Research Project: Immunological Intervention of Malignant Catarrhal Fever Virus-Induced Disease in Ruminants

Location: Animal Disease Research

Title: Replacement of glycoprotein B in alcelaphine herpesvirus 1 by its ovine herpesvirus 2 homolog: Implications in vaccine development for sheep-associated malignant catarrhal fever

Author
item Cunha, Cristina
item Taus, Naomi
item Dewals, Benjamin - University Of Liege
item Vanderplasschen, Alain - University Of Liege
item Knowles Jr, Donald
item Li, Hong

Submitted to: mSphere
Publication Type: Peer Reviewed Journal
Publication Acceptance Date: 7/14/2016
Publication Date: 8/3/2016
Citation: Cunha, C.W., Taus, N.S., Dewals, B.G., Vanderplasschen, A., Knowles, D.P., Li, H. 2016. Replacement of glycoprotein B in alcelaphine herpesvirus 1 by its ovine herpesvirus 2 homolog: Implications in vaccine development for sheep-associated malignant catarrhal fever. mSphere. doi:10.1128/mSphere.00108-16.

Interpretive Summary: Ovine herpesvirus 2 (OvHV-2) is the herpesvirus causing sheep-associated malignant catarrhal fever (SA-MCF), an often fatal disease of ruminants. In North America, SA-MCF poses a serious threat for bison due to their high disease susceptibility and the development of a vaccine is a top priority for research. One of the major challenges to develop a vaccine for SA-MCF is that OvHV-2 cannot grow in cell culture and, consequently, it is not possible to modify the virus to be used as a vaccine without causing disease. As an alternative, in this study we used a close relative of OvHV-2, alcelaphine herpesvirus 1 (AlHV-1) that can grow in cell culture and has been modified to do not cause disease, as a vaccine vehicle to carry an OvHV-2 protein. A chimeric virus containing the OvHV-2 glycoprotein B (gB) gene was constructed and characterized. OvHV-2 gB was chosen because it can induce antibody responses capable of blocking virus infection. We demonstrated that the chimeric virus grows in cell culture, produces the OvHV-2 gB protein, and that its infectivity can be blocked by anti-OvHV-2-gB antibodies. In vivo studies using a rabbit model showed that the chimeric virus does not cause disease and is capable to induce antibodies against OvHV-2 gB. Together, these results indicate that the AlHV-1/OvHV-2 chimeric virus is an attractive alternative to develop a vaccine for SA-MCF and a potential tool for detection of OvHV-2 gB neutralizing antibodies.

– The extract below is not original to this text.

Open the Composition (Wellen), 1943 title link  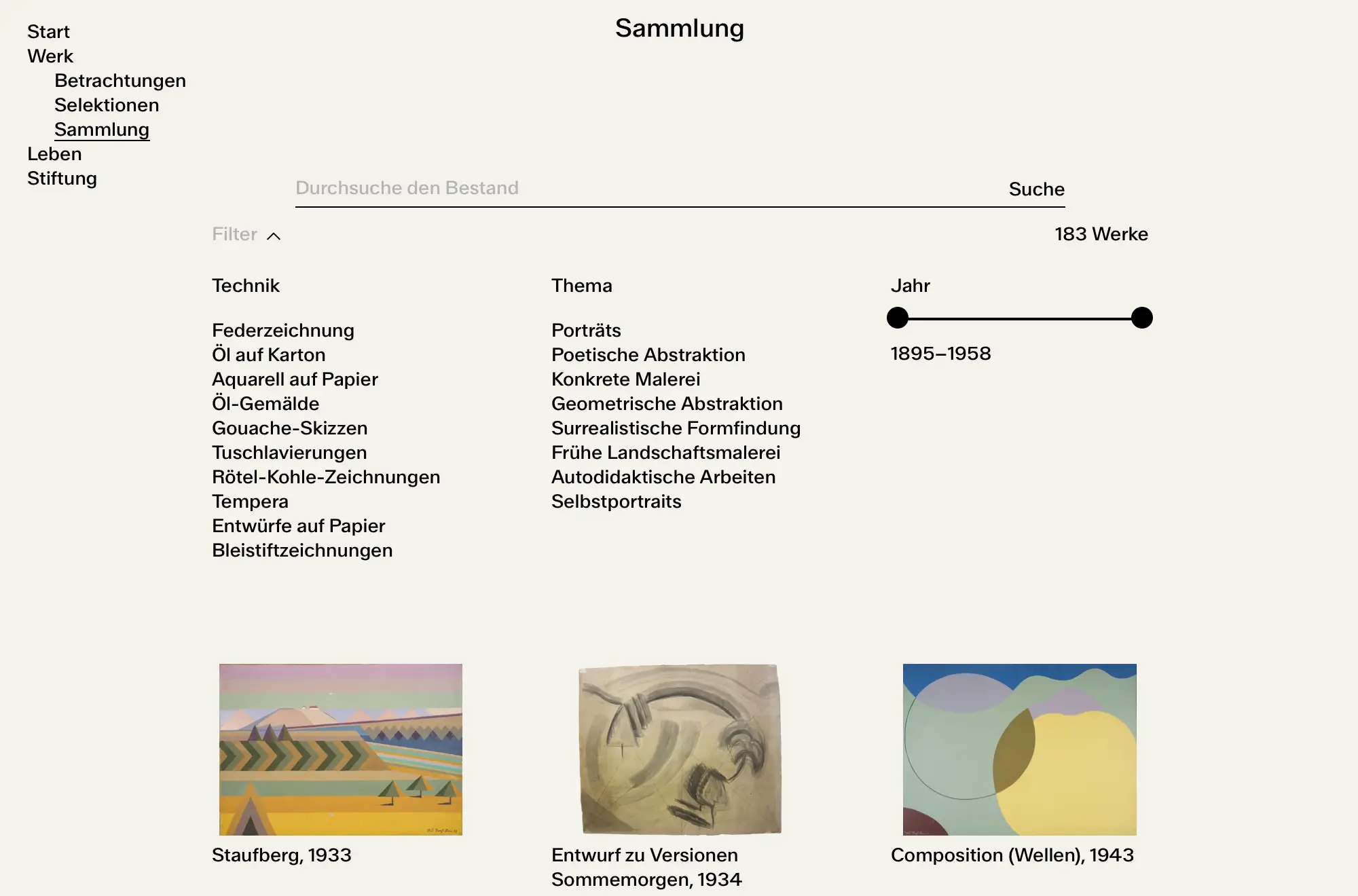[1012, 855]
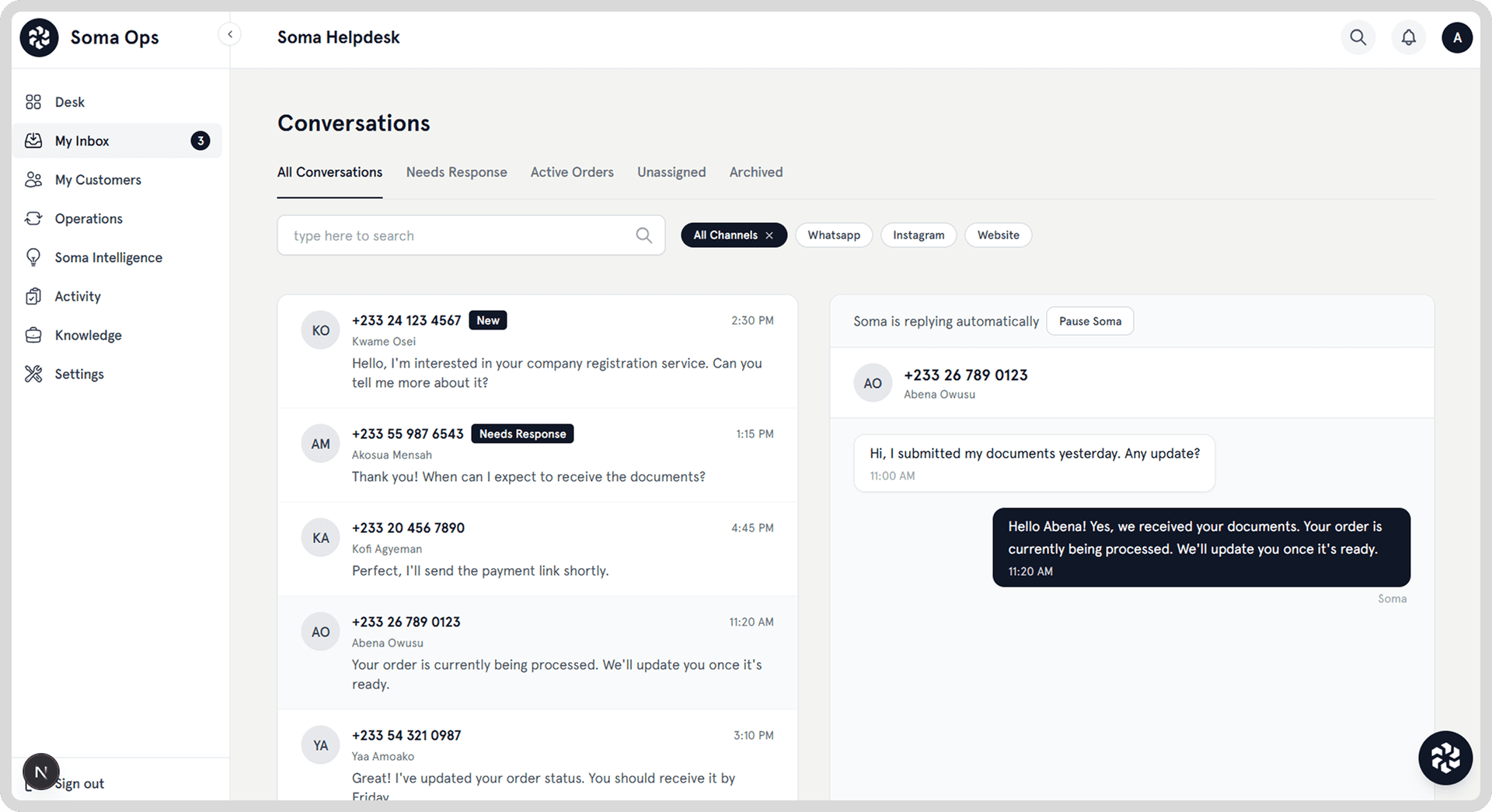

Technical Abstract: Vaccine development is a top priority in malignant catarrhal fever (MCF) research. In the case of sheep-associated MCF (SA-MCF), caused by ovine herpesvirus 2 (OvHV-2), progress towards this objective has been hindered by the absence of methods to attenuate or modify the virus, since it cannot be propagated in vitro. As an alternative, in this study we used a non-pathogenic alcelaphine herpesvirus 1 (AlHV-1), which has been cloned as a bacterial artificial chromosome, as a backbone to express OvHV-2 glycoprotein B (gB), one of the candidates for a SA-MCF vaccine. Using homologous recombination and the galK selection system, the AlHV-1 gB gene was successfully replaced by the OvHV-2 gB gene, generating a AlHV-1/OvHV-2 chimeric virus identified as AlHV-1'ORF73 /OvHV-2-ORF8. The chimeric virus was able to infect and replicate in cell culture. AlHV-1'ORF73 /OvHV-2-ORF8 was nonpathogenic for rabbits and induced production of antibodies against the OvHV-2 gB protein. Furthermore, we demonstrated that the chimeric virus can be used in a neutralization assay to measure neutralizing antibodies to OvHV-2 gB. The development of an AlHV-1/OvHV-2 chimeric virus is a significant step towards an SA-MCF vaccine and provides a valuable tool for OvHV-2 biology studies.